TO DO. Drop all images. Then write out each line below exactly as given.
(RECORDS FOR THE TASK begins)
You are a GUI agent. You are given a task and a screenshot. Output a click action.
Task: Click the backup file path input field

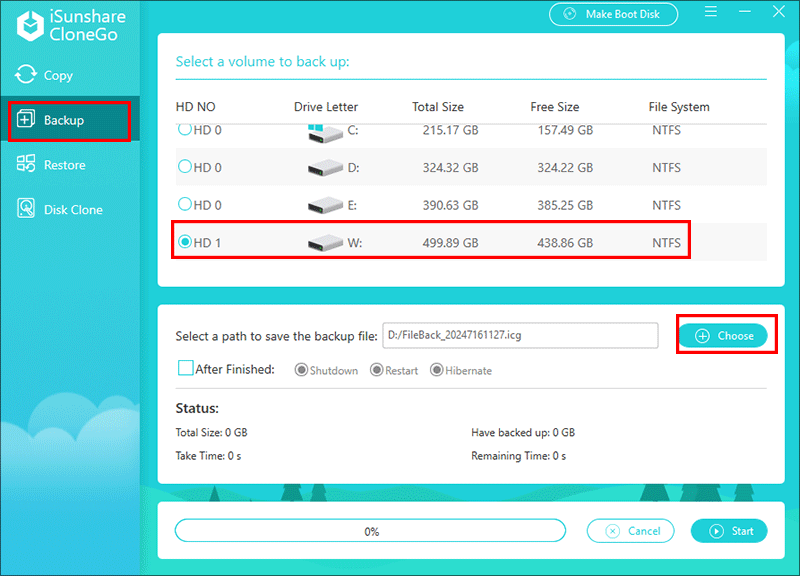pyautogui.click(x=520, y=336)
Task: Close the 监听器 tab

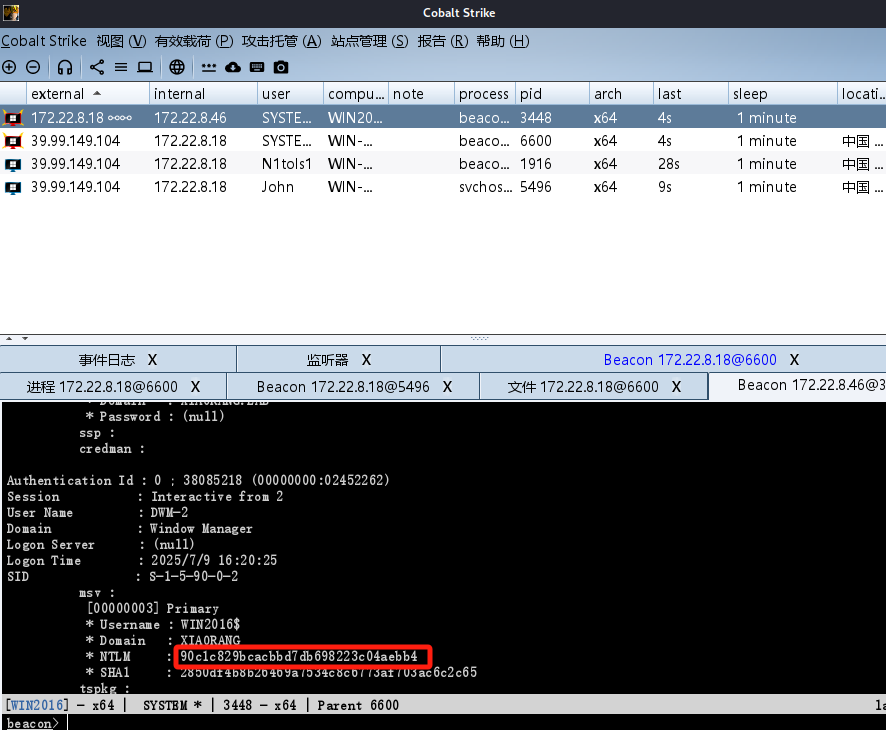Action: [x=366, y=360]
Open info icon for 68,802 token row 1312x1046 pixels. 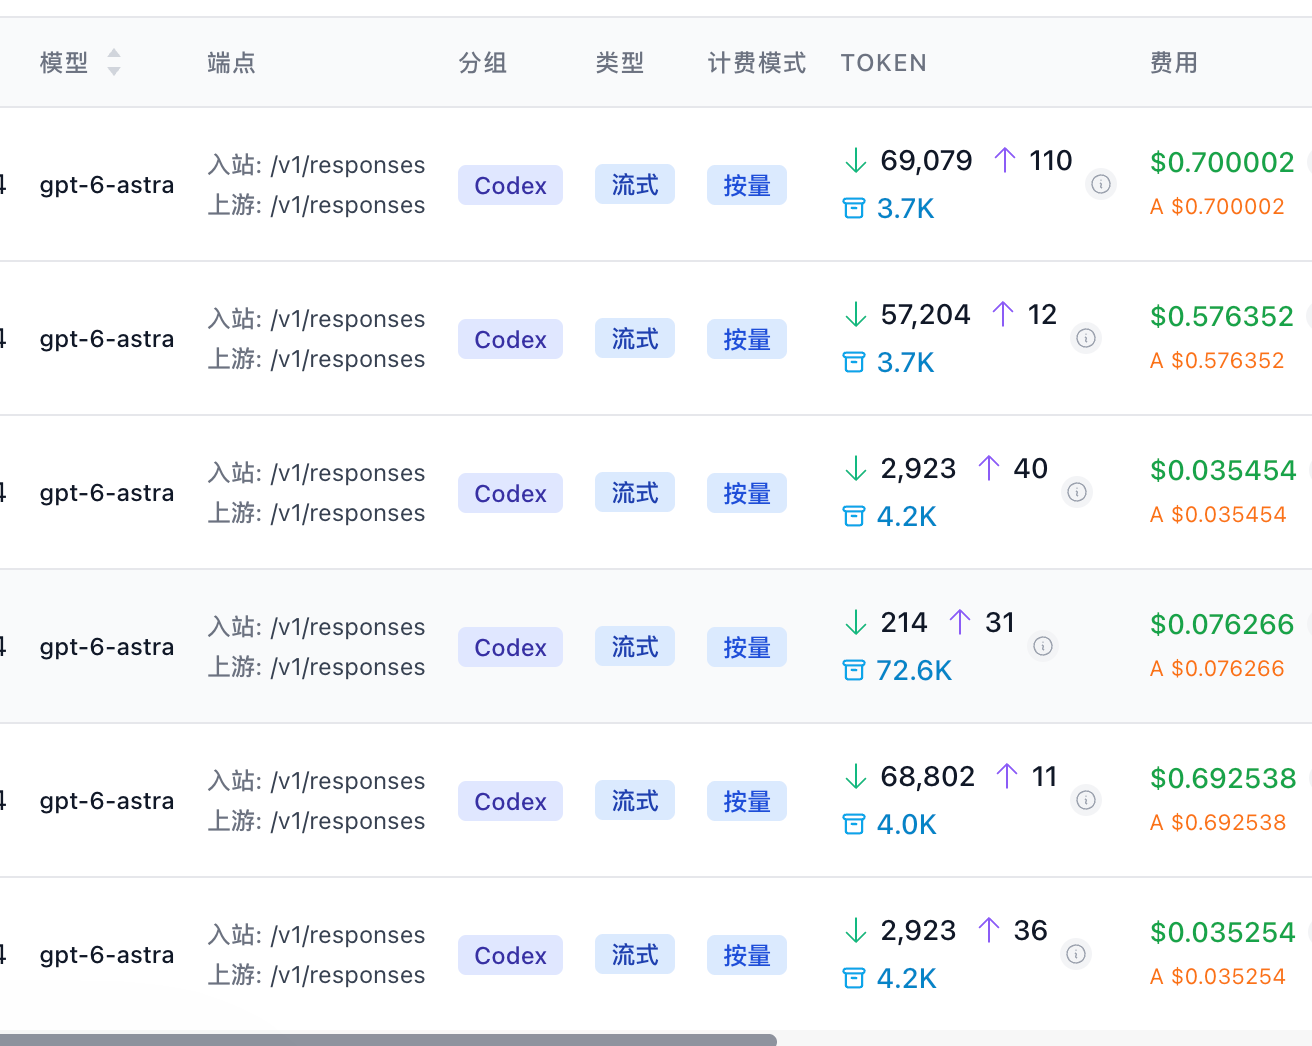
(RECORDS FOR THE TASK ends)
WRITTEN RESPONSE.
You are a GUI agent. You are given a task and a screenshot. Output a click action.
Task: Click the backup file path input field

pyautogui.click(x=520, y=336)
Task: Close the 监听器 tab

Action: [x=366, y=360]
Open info icon for 68,802 token row 1312x1046 pixels. 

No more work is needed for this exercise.